Trecho fornecido:
++++
Jornal O Estado do Triângulo - Sacramento
Edição nº 1783- 18 de junho de 2021

PMS quer mudar Plano Diretor

Edição nº 1423 - 18 Julho 2014

Um convite postado no sítio da Prefeitura na véspera do evento, onde o prefeito Bruno Scalon Cordeiro convidava para a Audiência Pública sobre o Plano Diretor Participativo do Município, dia 10/7, às 17h no auditório do Centro Administrativo, foi a única motivação encontrada pela população para participar de tão importante reunião, que tinha como objetivo alterar, especialmente, os artigos referentes ao parcelamento do solo do Plano Diretor da cidade, Lei 1020 de 30 de novembro de 2006, no seu aspecto ambiental.

A informação acima foi tirada do pequeno público que participou da Audiência Pública naquela tarde. “Audiência Pública, como bem diz o nome, supõe-se uma reunião com ampla divulgação por todos os meios de comunicação, para que haja realmente uma grande participação popular, no entanto, o convite foi postado na rede social, na véspera de sua realização, causando estranheza em todos nós, e que, diante da importância do assunto, começamos a nos comunicar in box reiterando o convite”, disse Carlos Roberto Borges - o Beto da Marcenaria, empresário e defensor do meio ambiente.

O representante do Ministério Público (MP) e curador do meio ambiente, promotor José do Egito de Castro Souza, em entrevista ao ET, disse que só tomou conhecimento formal da reunião às 15h, na data da realização da audiência. Para o promotor a audiência não tinha valor. Primeiro, porque o convite no site da Prefeitura, postado na véspera, não trazia o horário; segundo, caberia a Câmara Municipal realizar a audiência pública. O Projeto de Lei já estava na casa desde o dia 25 de junho, cabendo a ela realizar a audiência pública, com ampla divulgação. 

Na reunião, Egito iniciou sua argumentação lamentando a falta de lógica de promover uma Audiência Pública de tamanha importância sem o devido aviso prévio à população sacramentana como um todo, para que de fato a reunião tivesse a participação maciça da sociedade.
++++
Dados fornecidos:
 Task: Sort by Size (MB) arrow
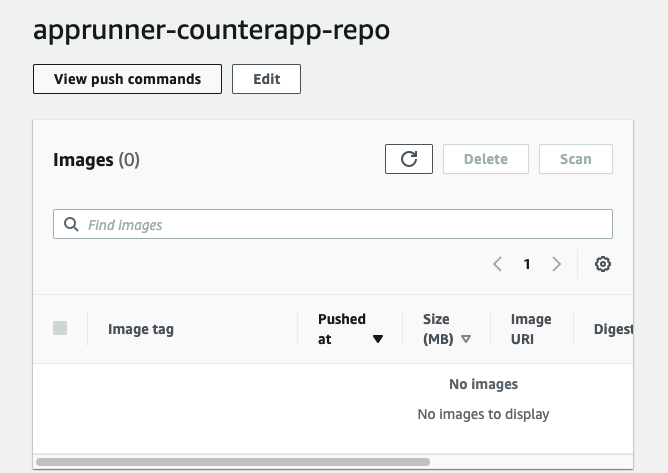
++++
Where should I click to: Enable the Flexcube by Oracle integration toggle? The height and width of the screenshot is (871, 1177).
++++
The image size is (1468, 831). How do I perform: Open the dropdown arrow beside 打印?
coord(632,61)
++++
Tarefas propostas:
1. De acordo com a notícia sobre o Plano Diretor, desde que dia o Projeto de Lei estava na Câmara Municipal?
2. Reproduza o trecho da notícia sobre o Plano Diretor que começa em "PMS quer mudar" e segue até "seu aspecto ambiental.".
As linhas apresentadas não são necessárias para esta atividade.

Respostas fornecidas:
1. Desde o dia 25 de junho.

2.
PMS quer mudar Plano Diretor

Edição nº 1423 - 18 Julho 2014

Um convite postado no sítio da Prefeitura na véspera do evento, onde o prefeito Bruno Scalon Cordeiro convidava para a Audiência Pública sobre o Plano Diretor Participativo do Município, dia 10/7, às 17h no auditório do Centro Administrativo, foi a única motivação encontrada pela população para participar de tão importante reunião, que tinha como objetivo alterar, especialmente, os artigos referentes ao parcelamento do solo do Plano Diretor da cidade, Lei 1020 de 30 de novembro de 2006, no seu aspecto ambiental.